都塵から電車に揺られ小一時間、多摩川べりに住んで二十余年が経つ。澄んだ空、緑なす山々、そして清冽な川の流れがなによりの恵みである。が、身近な自然は変わる。環境をこわす都市化の波は芳速くて大きい。しかし、「天行健なり」で人間の手の及ばない大きな自然はたしかな四季をめぐる。

帰る車窓からみる夕焼けを西に残すころ、秩父の山なみのシルエットが残照のなかに美しい。すぐ対岸の多摩丘陵は目線の高さで、その彩りと、姿が四季の移ろいを教える。うしろは武蔵野の雑木林の名残り、芽吹いたクスギ、コナラ、エゴノキ、ケヤキなどが旧い農家のまわりや保存樹木地として点在する。もう春も遅いが、「寒の戻り」とか、花冷えの日がいかにも長い。日持ちしたレンギョウやマンサクも咲き終えた。春雷もあり、たたきつけるような激しい春雨でモクレンやコブシの花が傷んだ。さくらも満開のころ、雨に打たれた。が、さくらは散る姿も散り敷いた形も美しく気丈である。さくらが散り終えると、にわかに樹々の青葉若葉が芽吹く。春の風物詩である。濃い緑、浅葱いろ、銀や薄紅がかりのそれなど、新緑は多彩である。いまミツバツツジ、コデマリ、ユキヤナギが見事な花をつける。

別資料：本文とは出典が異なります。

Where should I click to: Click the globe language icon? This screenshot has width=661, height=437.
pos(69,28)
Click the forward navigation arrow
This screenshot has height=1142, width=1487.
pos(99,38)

この季節に思うことは、なぜ、花木や植物は順序をまちがえずに、つぎつぎと目を覚まし、個性ある芽と花をつけるのだろう。造化の妙というほかはない。そしてなぜ、樹齢三百年はおろか千年にもおよぶ老樹に、春が来ると必ず芽吹き新樹の姿で青春に蘇るのだろうか。鎮守の森に樹齢三百年を超えるケヤキが五本、天を衝いている。いま梢から吹きだす淡い緑が見事だ。月詣りする大国魂神社のご神木のイチョウは樹齢千年を数える。その芽吹きも美しい。